> [Travail à faire]
A: Recopiez le récit depuis « Au juste, il » jusqu'à « en ait trente. » inclus, en substituant « fortunée » à « riche ».
B: Répondez à ces questions d'après le récit :
(i) À combien de kilomètres d'Amsterdam se trouve Harlem ?
(ii) Quelle église de Leyde est présentée comme la plus belle de toute la Hollande ?
(iii) Dans l'opéra de Meyerbeer, dans quelle ville se passe la scène du prophète devant sa mère ?

> [Texte présenté]
—————
Elle est surtout très coquette.

Elle est l'un et l'autre. Quel âge a-t-elle au juste?

Au juste, il m'est impossible de vous le dire. Ce que je sais, c'est qu'il y a huit ans, elle avait vingtsix ans.

Eh bien, alors, elle a trente-quatre ans.

Ce n'est pas une raison. Quand une femme jolie, riche et coquette atteint vingt-cinq ou vingt-six ans, il se passe ordinairement de huit à dix ans avant qu'elle en ait trente.

J'ouvris le calepin spirituel que tout voyageur porte en sa cervelle, et j'y notai cette amusante saillie d'un gentleman qui connaît les femmes de Hollande... et d'ailleurs.

Harlem n'est qu'à douze kilomètres d'Amsterdam; j'aurais bien voulu visiter cette ville qui vit naître plusieurs hommes célèbres, entre autres Laurent Koster que les Hollandais tiennent pour le premier inventeur de l'imprimerie. J'aurais bien voulu m'arrêter aussi, ne fût-ce que quelques heures à Utrecht où je n'aurais pu trouver une seule fabrique de ce gros, bon et vieux velours d'Utrecht, par la raison bien simple qu'il n'en existe plus aucune. Il m'eût été aussi bien agréable de visiter à Leyde l'église de Saint-Pierre qu'on m'a dit être la plus belle de toute la Hollande et où se

seraient élevées dans ma mémoire les immortelles harmonies du quatrième acte du Prophète, à cause de Jean de Leyde, bien que dans l'opéra de Meyerbeer la scène splendide du prophète devant sa mère se passe en Allemagne, à Munster. Mais le moment de la retraite avait sonné pour moi. Mes vacances étaient terminées et comme dit quelque part Shakespeare, il n'est pas de vertu comme la nécessité. Je pris le train et en quelques heures, je me retrouvai à Paris, où j'allai m'occuper du concert néerlandais.
—————
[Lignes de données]
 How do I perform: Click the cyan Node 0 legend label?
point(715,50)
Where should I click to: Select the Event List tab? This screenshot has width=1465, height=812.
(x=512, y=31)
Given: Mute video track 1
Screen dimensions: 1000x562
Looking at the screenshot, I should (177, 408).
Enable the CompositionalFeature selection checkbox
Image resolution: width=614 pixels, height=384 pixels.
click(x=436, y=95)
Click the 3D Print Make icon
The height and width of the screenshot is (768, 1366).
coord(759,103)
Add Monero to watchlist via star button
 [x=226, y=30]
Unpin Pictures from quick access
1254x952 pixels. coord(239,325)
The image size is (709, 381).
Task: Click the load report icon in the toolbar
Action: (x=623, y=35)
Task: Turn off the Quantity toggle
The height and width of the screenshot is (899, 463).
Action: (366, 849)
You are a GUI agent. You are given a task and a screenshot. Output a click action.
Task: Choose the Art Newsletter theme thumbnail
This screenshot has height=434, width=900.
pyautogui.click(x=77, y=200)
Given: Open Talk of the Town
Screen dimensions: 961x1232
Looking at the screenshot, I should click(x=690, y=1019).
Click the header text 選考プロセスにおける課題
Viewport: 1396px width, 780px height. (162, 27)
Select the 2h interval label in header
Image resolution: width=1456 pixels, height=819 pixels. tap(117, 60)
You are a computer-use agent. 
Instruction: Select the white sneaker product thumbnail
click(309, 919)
—————
> [Réponses rédigées]
A:
Au juste, il m'est impossible de vous le dire. Ce que je sais, c'est qu'il y a huit ans, elle avait vingtsix ans.

Eh bien, alors, elle a trente-quatre ans.

Ce n'est pas une raison. Quand une femme jolie, fortunée et coquette atteint vingt-cinq ou vingt-six ans, il se passe ordinairement de huit à dix ans avant qu'elle en ait trente.

B:
(i) À douze kilomètres.
(ii) L'église de Saint-Pierre.
(iii) À Munster, en Allemagne.